Reproduce the lines below with "Burnley" changed to "Everton" wherever it occurs, keeping every other character as it is.
# Start of EXTRACTED DATA
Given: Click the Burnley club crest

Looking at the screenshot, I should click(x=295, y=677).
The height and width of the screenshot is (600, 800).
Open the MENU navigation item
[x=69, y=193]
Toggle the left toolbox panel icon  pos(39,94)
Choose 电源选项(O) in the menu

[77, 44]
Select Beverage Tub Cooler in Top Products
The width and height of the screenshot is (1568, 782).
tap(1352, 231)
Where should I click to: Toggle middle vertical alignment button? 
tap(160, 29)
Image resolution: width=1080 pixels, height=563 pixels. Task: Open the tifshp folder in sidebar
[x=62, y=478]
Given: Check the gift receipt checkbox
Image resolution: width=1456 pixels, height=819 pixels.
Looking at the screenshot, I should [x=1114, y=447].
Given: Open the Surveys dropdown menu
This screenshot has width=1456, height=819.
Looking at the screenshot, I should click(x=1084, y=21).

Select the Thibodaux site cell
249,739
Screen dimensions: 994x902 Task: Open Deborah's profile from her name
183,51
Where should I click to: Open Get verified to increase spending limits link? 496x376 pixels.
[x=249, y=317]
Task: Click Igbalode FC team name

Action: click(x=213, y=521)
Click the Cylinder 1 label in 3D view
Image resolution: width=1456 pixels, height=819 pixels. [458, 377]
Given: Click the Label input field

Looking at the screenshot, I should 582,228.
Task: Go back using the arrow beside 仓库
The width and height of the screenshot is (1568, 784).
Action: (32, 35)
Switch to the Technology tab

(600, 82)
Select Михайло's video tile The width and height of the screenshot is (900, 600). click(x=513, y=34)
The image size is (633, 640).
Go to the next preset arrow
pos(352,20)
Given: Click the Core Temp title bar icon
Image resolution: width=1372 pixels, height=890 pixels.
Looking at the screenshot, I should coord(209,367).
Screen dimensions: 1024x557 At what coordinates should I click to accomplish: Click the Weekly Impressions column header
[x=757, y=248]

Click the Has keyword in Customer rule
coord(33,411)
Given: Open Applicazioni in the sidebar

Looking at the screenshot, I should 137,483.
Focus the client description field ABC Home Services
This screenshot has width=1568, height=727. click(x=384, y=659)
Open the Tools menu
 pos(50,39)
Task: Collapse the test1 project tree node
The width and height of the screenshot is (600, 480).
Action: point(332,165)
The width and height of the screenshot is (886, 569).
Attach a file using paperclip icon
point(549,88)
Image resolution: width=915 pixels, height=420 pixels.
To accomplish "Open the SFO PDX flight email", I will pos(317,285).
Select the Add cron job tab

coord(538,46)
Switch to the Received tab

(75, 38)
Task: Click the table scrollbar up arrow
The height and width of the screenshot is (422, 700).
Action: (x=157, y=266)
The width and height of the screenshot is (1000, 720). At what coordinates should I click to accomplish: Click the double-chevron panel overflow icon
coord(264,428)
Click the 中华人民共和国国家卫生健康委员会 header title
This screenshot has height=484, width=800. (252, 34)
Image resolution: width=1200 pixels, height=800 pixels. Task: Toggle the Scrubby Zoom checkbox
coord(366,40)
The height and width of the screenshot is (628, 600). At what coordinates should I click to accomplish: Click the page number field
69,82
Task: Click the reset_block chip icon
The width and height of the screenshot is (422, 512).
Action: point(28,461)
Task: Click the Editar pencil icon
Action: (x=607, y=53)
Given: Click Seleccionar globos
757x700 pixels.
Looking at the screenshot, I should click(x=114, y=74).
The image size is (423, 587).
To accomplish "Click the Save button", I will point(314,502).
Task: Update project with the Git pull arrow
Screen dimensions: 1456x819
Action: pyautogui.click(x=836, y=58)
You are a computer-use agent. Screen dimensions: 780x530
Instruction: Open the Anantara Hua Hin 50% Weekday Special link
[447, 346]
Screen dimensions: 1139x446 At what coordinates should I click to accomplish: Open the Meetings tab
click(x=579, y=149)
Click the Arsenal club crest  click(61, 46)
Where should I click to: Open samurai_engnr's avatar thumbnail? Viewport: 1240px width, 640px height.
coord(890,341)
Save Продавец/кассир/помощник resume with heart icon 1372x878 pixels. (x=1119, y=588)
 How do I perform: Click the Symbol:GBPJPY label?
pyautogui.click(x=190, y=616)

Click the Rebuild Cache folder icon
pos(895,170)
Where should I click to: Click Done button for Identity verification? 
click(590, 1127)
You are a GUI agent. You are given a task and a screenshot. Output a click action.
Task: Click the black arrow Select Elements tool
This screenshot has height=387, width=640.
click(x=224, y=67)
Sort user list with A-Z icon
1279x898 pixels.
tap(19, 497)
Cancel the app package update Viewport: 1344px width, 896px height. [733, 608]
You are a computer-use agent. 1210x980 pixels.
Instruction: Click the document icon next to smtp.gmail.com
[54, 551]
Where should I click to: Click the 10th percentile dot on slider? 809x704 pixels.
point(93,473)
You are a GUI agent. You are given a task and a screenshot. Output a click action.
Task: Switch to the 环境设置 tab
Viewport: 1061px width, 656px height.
# End of EXTRACTED DATA
[RESULT]:
Given: Click the Everton club crest

Looking at the screenshot, I should click(x=295, y=677).
The height and width of the screenshot is (600, 800).
Open the MENU navigation item
[x=69, y=193]
Toggle the left toolbox panel icon  pos(39,94)
Choose 电源选项(O) in the menu

[77, 44]
Select Beverage Tub Cooler in Top Products
The width and height of the screenshot is (1568, 782).
tap(1352, 231)
Where should I click to: Toggle middle vertical alignment button? 
tap(160, 29)
Image resolution: width=1080 pixels, height=563 pixels. Task: Open the tifshp folder in sidebar
[x=62, y=478]
Given: Check the gift receipt checkbox
Image resolution: width=1456 pixels, height=819 pixels.
Looking at the screenshot, I should [x=1114, y=447].
Given: Open the Surveys dropdown menu
This screenshot has width=1456, height=819.
Looking at the screenshot, I should click(x=1084, y=21).

Select the Thibodaux site cell
249,739
Screen dimensions: 994x902 Task: Open Deborah's profile from her name
183,51
Where should I click to: Open Get verified to increase spending limits link? 496x376 pixels.
[x=249, y=317]
Task: Click Igbalode FC team name

Action: click(x=213, y=521)
Click the Cylinder 1 label in 3D view
Image resolution: width=1456 pixels, height=819 pixels. [458, 377]
Given: Click the Label input field

Looking at the screenshot, I should 582,228.
Task: Go back using the arrow beside 仓库
The width and height of the screenshot is (1568, 784).
Action: (32, 35)
Switch to the Technology tab

(600, 82)
Select Михайло's video tile The width and height of the screenshot is (900, 600). click(x=513, y=34)
The image size is (633, 640).
Go to the next preset arrow
pos(352,20)
Given: Click the Core Temp title bar icon
Image resolution: width=1372 pixels, height=890 pixels.
Looking at the screenshot, I should coord(209,367).
Screen dimensions: 1024x557 At what coordinates should I click to accomplish: Click the Weekly Impressions column header
[x=757, y=248]

Click the Has keyword in Customer rule
coord(33,411)
Given: Open Applicazioni in the sidebar

Looking at the screenshot, I should 137,483.
Focus the client description field ABC Home Services
This screenshot has width=1568, height=727. click(x=384, y=659)
Open the Tools menu
 pos(50,39)
Task: Collapse the test1 project tree node
The width and height of the screenshot is (600, 480).
Action: point(332,165)
The width and height of the screenshot is (886, 569).
Attach a file using paperclip icon
point(549,88)
Image resolution: width=915 pixels, height=420 pixels.
To accomplish "Open the SFO PDX flight email", I will pos(317,285).
Select the Add cron job tab

coord(538,46)
Switch to the Received tab

(75, 38)
Task: Click the table scrollbar up arrow
The height and width of the screenshot is (422, 700).
Action: (x=157, y=266)
The width and height of the screenshot is (1000, 720). At what coordinates should I click to accomplish: Click the double-chevron panel overflow icon
coord(264,428)
Click the 中华人民共和国国家卫生健康委员会 header title
This screenshot has height=484, width=800. (252, 34)
Image resolution: width=1200 pixels, height=800 pixels. Task: Toggle the Scrubby Zoom checkbox
coord(366,40)
The height and width of the screenshot is (628, 600). At what coordinates should I click to accomplish: Click the page number field
69,82
Task: Click the reset_block chip icon
The width and height of the screenshot is (422, 512).
Action: point(28,461)
Task: Click the Editar pencil icon
Action: (x=607, y=53)
Given: Click Seleccionar globos
757x700 pixels.
Looking at the screenshot, I should click(x=114, y=74).
The image size is (423, 587).
To accomplish "Click the Save button", I will point(314,502).
Task: Update project with the Git pull arrow
Screen dimensions: 1456x819
Action: pyautogui.click(x=836, y=58)
You are a computer-use agent. Screen dimensions: 780x530
Instruction: Open the Anantara Hua Hin 50% Weekday Special link
[447, 346]
Screen dimensions: 1139x446 At what coordinates should I click to accomplish: Open the Meetings tab
click(x=579, y=149)
Click the Arsenal club crest  click(61, 46)
Where should I click to: Open samurai_engnr's avatar thumbnail? Viewport: 1240px width, 640px height.
coord(890,341)
Save Продавец/кассир/помощник resume with heart icon 1372x878 pixels. (x=1119, y=588)
 How do I perform: Click the Symbol:GBPJPY label?
pyautogui.click(x=190, y=616)

Click the Rebuild Cache folder icon
pos(895,170)
Where should I click to: Click Done button for Identity verification? 
click(590, 1127)
You are a GUI agent. You are given a task and a screenshot. Output a click action.
Task: Click the black arrow Select Elements tool
This screenshot has height=387, width=640.
click(x=224, y=67)
Sort user list with A-Z icon
1279x898 pixels.
tap(19, 497)
Cancel the app package update Viewport: 1344px width, 896px height. [733, 608]
You are a computer-use agent. 1210x980 pixels.
Instruction: Click the document icon next to smtp.gmail.com
[54, 551]
Where should I click to: Click the 10th percentile dot on slider? 809x704 pixels.
point(93,473)
You are a GUI agent. You are given a task and a screenshot. Output a click action.
Task: Switch to the 环境设置 tab
Viewport: 1061px width, 656px height.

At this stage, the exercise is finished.